The AIMIM has had a fluctuating relationship with other parties since its inception, yet it has always played its hand skilfully. Its success can be credited to Owaisi, its president since 2008. When he took over, the party was confined to pockets of Hyderabad’s Old City. Over the past decade and a half, he has rebuilt it into a recognisable political force that influences elections in several states and shapes national debates far beyond its numerical strength. This transformation has come through organisational rebuilding, careful expansion strategies, ideological positioning and the cultivation of new supporters.

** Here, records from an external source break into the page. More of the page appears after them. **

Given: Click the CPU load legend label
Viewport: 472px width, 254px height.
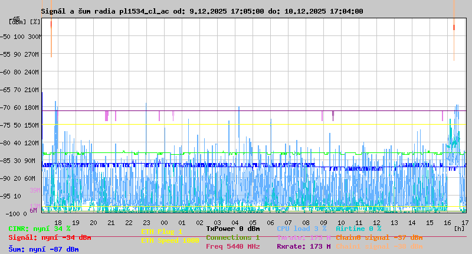Looking at the screenshot, I should click(301, 228).
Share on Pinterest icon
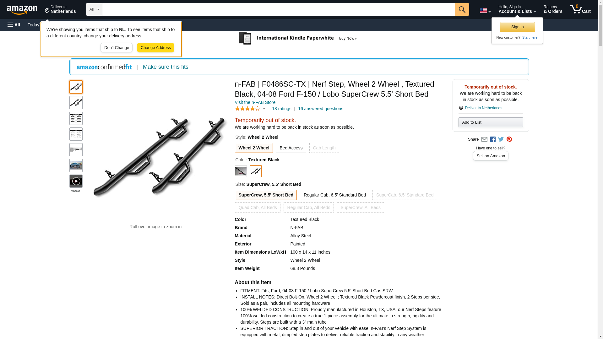 [x=509, y=139]
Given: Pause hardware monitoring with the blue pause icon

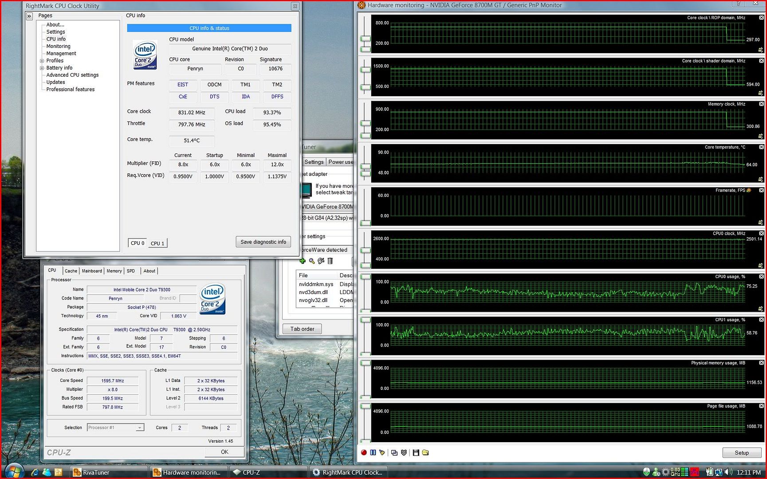Looking at the screenshot, I should pos(373,452).
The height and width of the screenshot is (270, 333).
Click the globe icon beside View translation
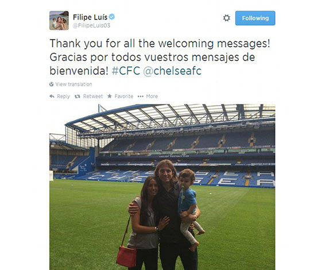[x=52, y=84]
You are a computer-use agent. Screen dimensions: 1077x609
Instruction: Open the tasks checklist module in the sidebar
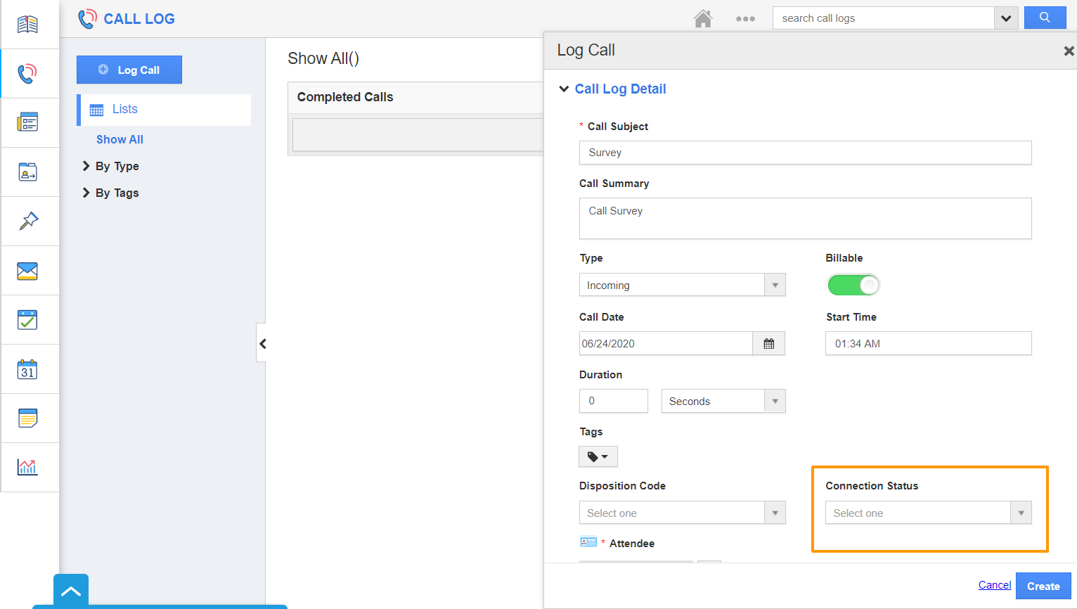tap(29, 319)
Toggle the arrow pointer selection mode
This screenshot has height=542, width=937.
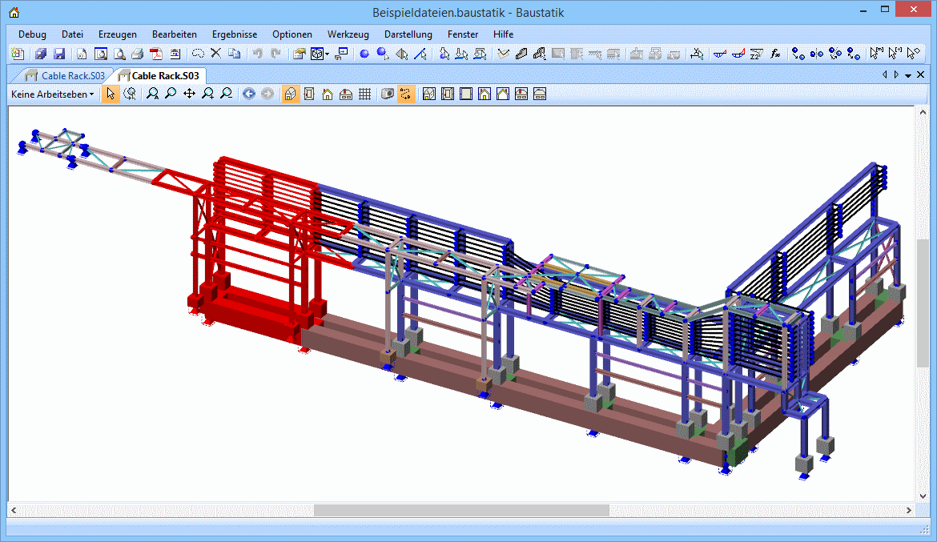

Owaisi’s first step was to consolidate the party’s home base. Before expanding elsewhere, he modernised neighbourhood committees in Hyderabad, strengthened its youth and student wings and built a volunteer corps capable of booth level mobilisation. Along with these structures, the AIMIM expanded a welfare network, including educational trusts, clinics, medical camps, flood relief teams and legal assistance groups, embedding the party deeply in local communities. This welfare system, along with longstanding ties with masjid committees, traders and neighbourhood leaders, provided a stable foundation on which Owaisi built his political project.

Although this organisational revival was limited to Hyderabad, Owaisi’s rise as a national figure came from his ability to articulate issues that mainstream parties often approach cautiously. With the Congress retreating from direct Muslim representation and the BJP consolidating majoritarian politics, Owaisi became one of the few leaders who speaks clearly on minority rights, citizenship laws, communal tensions and constitutional protections. His speeches circulate widely on social media and resonate with younger Muslim voters who feel underrepresented in national politics. This visibility created a symbolic leadership that the AIMIM has been using.

Yet, Owaisi has not attempted expansion everywhere. Instead, he has adopted a cluster-based strategy, identifying Muslim pockets where opposition parties are weak. Alam says the AIMIM has identified well populated Muslim areas facing underdevelopment and worked strongly in those regions. Its success in Maharashtra and Bihar is not a fluke. The party has a strong presence and Owaisi’s messaging on discrimination has wide appeal among youth. This model guided the AIMIM’s entry into Seemanchal in Bihar, Aurangabad, Malegaon and Bhiwandi in Maharashtra, parts of Murshidabad in West Bengal and select seats in Uttar Pradesh. The party contested only a few seats but selected them with care, focusing on constituencies where a three-way split could alter outcomes or where a strong local candidate could build a durable base.

Underlying this expansion is a change in Muslim political sentiment, particularly among youth. With rising communal tensions and reduced political visibility, many young Muslims seek leaders who speak directly about their concerns. Owaisi provides a mix of assertive representation and identity based politics that allows the party to gain footholds even in states where it lacks a large organisation. He himself delivers most political messaging. His speeches in Parliament and outside are direct and clear and, according to Alam, have made him an acceptable leader.

Although the AIMIM’s electoral successes remain limited to certain clusters, its strategic influence extends further. By strengthening local foundations, constructing a national identity, targeting strategic constituencies and cultivating new leadership, Owaisi has transformed the AIMIM from an Old City outfit into a party with regional presence and national relevance.